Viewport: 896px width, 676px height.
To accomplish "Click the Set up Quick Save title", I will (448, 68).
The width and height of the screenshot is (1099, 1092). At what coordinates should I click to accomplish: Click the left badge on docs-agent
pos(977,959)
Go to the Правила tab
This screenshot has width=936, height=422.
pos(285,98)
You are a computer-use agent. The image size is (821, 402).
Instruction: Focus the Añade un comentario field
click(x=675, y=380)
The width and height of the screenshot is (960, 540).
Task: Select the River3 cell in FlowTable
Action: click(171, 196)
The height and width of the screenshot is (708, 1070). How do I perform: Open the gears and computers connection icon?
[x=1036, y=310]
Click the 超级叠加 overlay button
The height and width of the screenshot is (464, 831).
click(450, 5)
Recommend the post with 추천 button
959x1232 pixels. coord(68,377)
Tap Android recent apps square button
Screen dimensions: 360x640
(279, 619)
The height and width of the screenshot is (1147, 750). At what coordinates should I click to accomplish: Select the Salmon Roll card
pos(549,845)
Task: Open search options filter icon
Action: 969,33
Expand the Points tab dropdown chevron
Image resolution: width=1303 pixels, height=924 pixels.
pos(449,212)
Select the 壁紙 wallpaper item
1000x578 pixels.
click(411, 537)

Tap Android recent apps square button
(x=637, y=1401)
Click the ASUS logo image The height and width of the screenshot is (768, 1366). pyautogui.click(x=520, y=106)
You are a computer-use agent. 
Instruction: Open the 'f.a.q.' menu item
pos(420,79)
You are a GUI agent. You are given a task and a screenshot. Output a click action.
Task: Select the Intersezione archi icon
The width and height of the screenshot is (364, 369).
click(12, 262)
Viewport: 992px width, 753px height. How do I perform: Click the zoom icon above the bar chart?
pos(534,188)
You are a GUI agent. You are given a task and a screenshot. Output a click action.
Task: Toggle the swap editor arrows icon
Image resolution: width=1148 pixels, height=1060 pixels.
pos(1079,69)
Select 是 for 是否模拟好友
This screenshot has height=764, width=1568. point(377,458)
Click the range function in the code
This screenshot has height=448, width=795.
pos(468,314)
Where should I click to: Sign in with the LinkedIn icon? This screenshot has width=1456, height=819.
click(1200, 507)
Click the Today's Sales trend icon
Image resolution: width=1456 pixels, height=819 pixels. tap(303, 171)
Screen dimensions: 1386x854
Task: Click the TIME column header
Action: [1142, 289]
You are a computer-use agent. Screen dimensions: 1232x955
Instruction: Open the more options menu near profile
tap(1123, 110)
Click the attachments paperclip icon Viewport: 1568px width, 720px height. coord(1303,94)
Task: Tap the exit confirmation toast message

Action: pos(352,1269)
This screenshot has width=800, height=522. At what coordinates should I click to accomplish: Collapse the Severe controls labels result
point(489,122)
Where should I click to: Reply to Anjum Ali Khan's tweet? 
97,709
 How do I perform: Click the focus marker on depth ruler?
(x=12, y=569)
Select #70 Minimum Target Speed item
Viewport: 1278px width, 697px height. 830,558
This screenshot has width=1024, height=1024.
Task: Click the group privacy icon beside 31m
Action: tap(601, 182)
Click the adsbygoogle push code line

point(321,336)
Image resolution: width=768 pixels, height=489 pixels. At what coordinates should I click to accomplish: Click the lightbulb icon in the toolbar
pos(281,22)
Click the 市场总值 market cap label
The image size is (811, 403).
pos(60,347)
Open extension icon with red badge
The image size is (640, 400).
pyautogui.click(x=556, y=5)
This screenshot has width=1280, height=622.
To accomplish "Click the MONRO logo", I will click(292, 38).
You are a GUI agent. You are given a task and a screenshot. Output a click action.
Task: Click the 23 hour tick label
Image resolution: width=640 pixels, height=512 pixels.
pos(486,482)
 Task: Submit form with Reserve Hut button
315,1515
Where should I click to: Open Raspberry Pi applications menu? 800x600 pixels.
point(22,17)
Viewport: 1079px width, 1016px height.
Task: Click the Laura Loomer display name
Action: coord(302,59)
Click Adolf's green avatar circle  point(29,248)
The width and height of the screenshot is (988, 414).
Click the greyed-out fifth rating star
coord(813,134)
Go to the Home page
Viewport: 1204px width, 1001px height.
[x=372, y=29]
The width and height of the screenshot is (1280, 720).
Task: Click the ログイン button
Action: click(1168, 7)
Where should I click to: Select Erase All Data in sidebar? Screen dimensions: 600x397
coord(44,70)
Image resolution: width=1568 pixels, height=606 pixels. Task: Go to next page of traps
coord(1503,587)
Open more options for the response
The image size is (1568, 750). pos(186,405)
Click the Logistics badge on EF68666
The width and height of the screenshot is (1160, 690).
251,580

•••••

Find every line above where the word "logo" occurs, and copy that line.

Answer area:
Click the ASUS logo image The height and width of the screenshot is (768, 1366). pyautogui.click(x=520, y=106)
To accomplish "Click the MONRO logo", I will click(292, 38).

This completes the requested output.